Foto: DW/Renate Krieger
O "Capitólio" de Angola
Próximo à Baía de Luanda, surge a nova sede do parlamento angolano. O partido governista MPLA vai ocupar a maior parte dos 220 assentos: elegeu 175 deputados em agosto de 2012. Por outro lado, o MPLA perdeu 18 assentos em comparação à eleição de 2008. A UNITA, maior partido da oposição, ganhou 32 assentos em 2012 – mas tem pouco espaço...
Foto: DW/R. Krieger
O presidente no cotidiano de Luanda
…porque, segundo críticos, o presidente José Eduardo dos Santos (numa foto da campanha eleitoral) "domina tudo": o poder Executivo, o Judiciário e o Legislativo, diz o economista Fernando Heitor. José Eduardo dos Santos também parece dominar muitas ruas de Luanda: em novembro de 2012, quase todas as imagens eram da campanha do partido no poder, o MPLA.
Foto: DW/R. Krieger
Dormir nos carros
Os engarrafamentos são frequentes em Luanda. Por isso, muitos funcionários que moram em locais mais afastados já partem para a capital angolana de madrugada. Ao chegarem em Luanda, dormem nos carros até a hora de ir trabalhar – juntamente com as crianças que precisam ir à escola. A foto foi tirada às 06:00h da manhã perto do Palácio da Justiça em novembro de 2012.
Foto: DW/R. Krieger
A riqueza em recursos naturais de Angola
Angola é o segundo maior produtor de petróleo da África, mas também tem potencial para se tornar um dos maiores exportadores de gás natural. A primeira unidade de produção de LNG – Gás Natural Liquefeito, em inglês – foi construída no Soyo, norte do país, mas ainda está em fase de testes. A fábrica tem uma capacidade de produção de 5,2 milhões de toneladas de LNG por ano.
Foto: DW/Renate Krieger
Para acabar com a dependência do petróleo...
A diversificação da economia poderia ser uma solução, diz o Fundo Monetário Internacional (FMI).
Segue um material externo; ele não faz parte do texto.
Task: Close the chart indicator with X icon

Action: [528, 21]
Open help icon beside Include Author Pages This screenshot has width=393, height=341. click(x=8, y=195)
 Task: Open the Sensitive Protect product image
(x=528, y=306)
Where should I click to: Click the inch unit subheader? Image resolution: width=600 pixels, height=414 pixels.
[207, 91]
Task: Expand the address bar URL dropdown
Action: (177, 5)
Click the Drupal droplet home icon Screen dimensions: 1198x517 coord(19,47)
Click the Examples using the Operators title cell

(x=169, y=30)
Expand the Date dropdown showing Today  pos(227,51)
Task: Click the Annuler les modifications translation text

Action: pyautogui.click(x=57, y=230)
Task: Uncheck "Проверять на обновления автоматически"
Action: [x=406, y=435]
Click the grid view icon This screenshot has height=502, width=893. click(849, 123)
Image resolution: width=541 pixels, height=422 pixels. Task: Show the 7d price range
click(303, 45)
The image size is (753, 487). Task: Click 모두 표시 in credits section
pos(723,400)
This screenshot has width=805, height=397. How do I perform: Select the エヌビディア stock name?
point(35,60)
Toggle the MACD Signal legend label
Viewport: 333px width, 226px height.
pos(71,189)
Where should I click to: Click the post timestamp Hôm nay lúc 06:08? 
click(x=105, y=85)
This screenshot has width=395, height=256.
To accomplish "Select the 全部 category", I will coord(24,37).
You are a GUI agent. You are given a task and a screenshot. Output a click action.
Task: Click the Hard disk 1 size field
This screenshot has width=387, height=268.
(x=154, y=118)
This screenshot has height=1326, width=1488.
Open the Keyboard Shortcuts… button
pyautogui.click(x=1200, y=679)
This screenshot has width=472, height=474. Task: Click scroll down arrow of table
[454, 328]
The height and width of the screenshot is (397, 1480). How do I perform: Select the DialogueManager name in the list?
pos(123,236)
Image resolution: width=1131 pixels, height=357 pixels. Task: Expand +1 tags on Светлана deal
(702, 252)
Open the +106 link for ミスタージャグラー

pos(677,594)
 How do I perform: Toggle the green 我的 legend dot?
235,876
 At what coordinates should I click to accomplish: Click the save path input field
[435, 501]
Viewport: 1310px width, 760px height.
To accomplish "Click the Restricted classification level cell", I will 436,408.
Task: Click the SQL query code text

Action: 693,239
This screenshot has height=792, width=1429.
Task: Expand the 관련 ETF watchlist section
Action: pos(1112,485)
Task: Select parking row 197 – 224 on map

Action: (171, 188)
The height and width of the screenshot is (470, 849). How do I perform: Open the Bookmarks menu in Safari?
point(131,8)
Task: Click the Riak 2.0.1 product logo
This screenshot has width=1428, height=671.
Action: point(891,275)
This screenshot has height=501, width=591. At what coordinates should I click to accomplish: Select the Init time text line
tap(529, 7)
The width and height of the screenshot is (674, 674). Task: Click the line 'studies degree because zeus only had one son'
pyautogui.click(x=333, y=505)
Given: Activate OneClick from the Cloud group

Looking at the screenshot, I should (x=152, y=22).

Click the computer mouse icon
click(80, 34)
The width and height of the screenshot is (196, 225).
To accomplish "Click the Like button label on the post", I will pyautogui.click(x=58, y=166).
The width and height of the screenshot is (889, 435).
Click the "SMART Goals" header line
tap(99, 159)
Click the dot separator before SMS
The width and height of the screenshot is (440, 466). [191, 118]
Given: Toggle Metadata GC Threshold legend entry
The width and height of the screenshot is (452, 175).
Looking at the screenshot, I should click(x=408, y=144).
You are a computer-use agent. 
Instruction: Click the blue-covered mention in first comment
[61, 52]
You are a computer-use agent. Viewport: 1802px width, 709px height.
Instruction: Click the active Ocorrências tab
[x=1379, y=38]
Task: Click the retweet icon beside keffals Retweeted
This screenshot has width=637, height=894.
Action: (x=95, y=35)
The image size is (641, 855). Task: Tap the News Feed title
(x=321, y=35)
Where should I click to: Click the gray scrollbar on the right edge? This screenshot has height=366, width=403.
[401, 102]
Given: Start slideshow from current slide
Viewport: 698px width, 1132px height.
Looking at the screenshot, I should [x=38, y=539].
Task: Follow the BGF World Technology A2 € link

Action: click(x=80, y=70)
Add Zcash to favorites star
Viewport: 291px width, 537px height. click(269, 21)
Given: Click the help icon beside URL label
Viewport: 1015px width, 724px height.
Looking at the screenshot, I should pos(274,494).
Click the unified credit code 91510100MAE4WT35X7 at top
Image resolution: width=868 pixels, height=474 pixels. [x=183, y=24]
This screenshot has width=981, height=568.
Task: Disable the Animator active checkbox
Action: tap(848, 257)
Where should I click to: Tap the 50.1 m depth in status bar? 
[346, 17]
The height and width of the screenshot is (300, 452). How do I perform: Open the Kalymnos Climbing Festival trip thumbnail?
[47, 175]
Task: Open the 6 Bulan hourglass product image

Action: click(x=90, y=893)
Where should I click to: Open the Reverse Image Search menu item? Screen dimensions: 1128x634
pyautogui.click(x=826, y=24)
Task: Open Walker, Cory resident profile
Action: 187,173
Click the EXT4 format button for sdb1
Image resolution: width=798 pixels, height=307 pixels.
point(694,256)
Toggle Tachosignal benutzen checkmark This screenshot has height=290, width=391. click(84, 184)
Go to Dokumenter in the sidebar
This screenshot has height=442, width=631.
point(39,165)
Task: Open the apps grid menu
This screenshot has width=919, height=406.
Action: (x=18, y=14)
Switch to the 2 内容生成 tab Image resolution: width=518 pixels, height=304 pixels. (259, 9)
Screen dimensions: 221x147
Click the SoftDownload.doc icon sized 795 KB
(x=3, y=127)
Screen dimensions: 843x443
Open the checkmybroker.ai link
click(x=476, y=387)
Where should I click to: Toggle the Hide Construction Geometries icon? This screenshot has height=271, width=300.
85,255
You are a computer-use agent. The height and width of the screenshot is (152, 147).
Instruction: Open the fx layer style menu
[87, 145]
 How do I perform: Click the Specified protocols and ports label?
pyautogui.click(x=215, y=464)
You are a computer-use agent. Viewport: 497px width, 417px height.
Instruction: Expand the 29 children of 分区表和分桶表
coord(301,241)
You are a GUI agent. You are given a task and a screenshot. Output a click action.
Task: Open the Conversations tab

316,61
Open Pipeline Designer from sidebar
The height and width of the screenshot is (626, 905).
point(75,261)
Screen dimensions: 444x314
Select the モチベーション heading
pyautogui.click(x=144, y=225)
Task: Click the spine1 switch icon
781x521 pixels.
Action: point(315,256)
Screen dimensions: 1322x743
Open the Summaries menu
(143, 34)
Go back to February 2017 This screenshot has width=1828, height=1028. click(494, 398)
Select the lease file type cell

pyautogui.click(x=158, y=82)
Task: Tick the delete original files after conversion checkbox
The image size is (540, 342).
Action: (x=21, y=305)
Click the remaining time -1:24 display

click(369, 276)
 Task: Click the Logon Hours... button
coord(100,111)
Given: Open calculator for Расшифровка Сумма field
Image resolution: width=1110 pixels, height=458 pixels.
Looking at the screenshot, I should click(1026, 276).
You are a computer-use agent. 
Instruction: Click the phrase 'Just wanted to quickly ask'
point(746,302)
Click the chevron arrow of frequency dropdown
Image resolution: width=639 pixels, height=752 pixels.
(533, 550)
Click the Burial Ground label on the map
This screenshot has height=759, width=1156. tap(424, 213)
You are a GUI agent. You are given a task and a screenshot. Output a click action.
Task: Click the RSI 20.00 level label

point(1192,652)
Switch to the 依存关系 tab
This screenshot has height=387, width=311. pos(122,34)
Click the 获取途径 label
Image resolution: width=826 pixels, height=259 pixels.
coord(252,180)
O governo angolano criou um fundo soberano do petróleo para investir no país e no estrangeiro, e para ter uma reserva caso haja oscilações no preço do chamado "ouro negro". Uma alternativa, segundo especialistas, poderia ser a agricultura, já que o petróleo só deve durar mais 20 ou 30 anos.
Foto: DW/R. Krieger
Angola atrai estrangeiros
Vêem-se muitas placas em chinês e empresas chinesas em Angola. Os chineses são a maior comunidade estrangeira no país. Em seguida, vêm os portugueses, que em parte fogem à crise económica europeia. Depois, os brasileiros, por causa da proximidade cultural. Todos querem uma parte da riqueza angolana ou investem na reconstrução do país.
Foto: DW/R. Krieger
Homem X Asfalto
Para o educador Fernando Pinto Ndondi, o governo angolano deveria investir "no homem e não no asfalto". Há cinco anos, Fernando e sua famíla foram desalojados da ilha de Luanda por causa da construção de uma estrada. Agora vivem nestas casas precárias. O governo constrói novas casas para a população. Porém, os preços, a partir de 90 mil dólares, são altos demais para a maior parte dos angolanos.
Foto: DW/Renate Krieger
Para onde vai o dinheiro?
O que aconteceu com 32 mil milhões de dólares lucrados pela empresa petrolífera estatal angolana Sonangol entre 2007 e 2011? Um relatório do FMI constatou, em 2011, que faltava essa soma nos cofres públicos. A Sonangol diz ter investido o dinheiro em infraestrutura. Elias Isaac, da Open Society, diz que o governo disponibiliza mais informações – o que "não é sinônimo de transparência".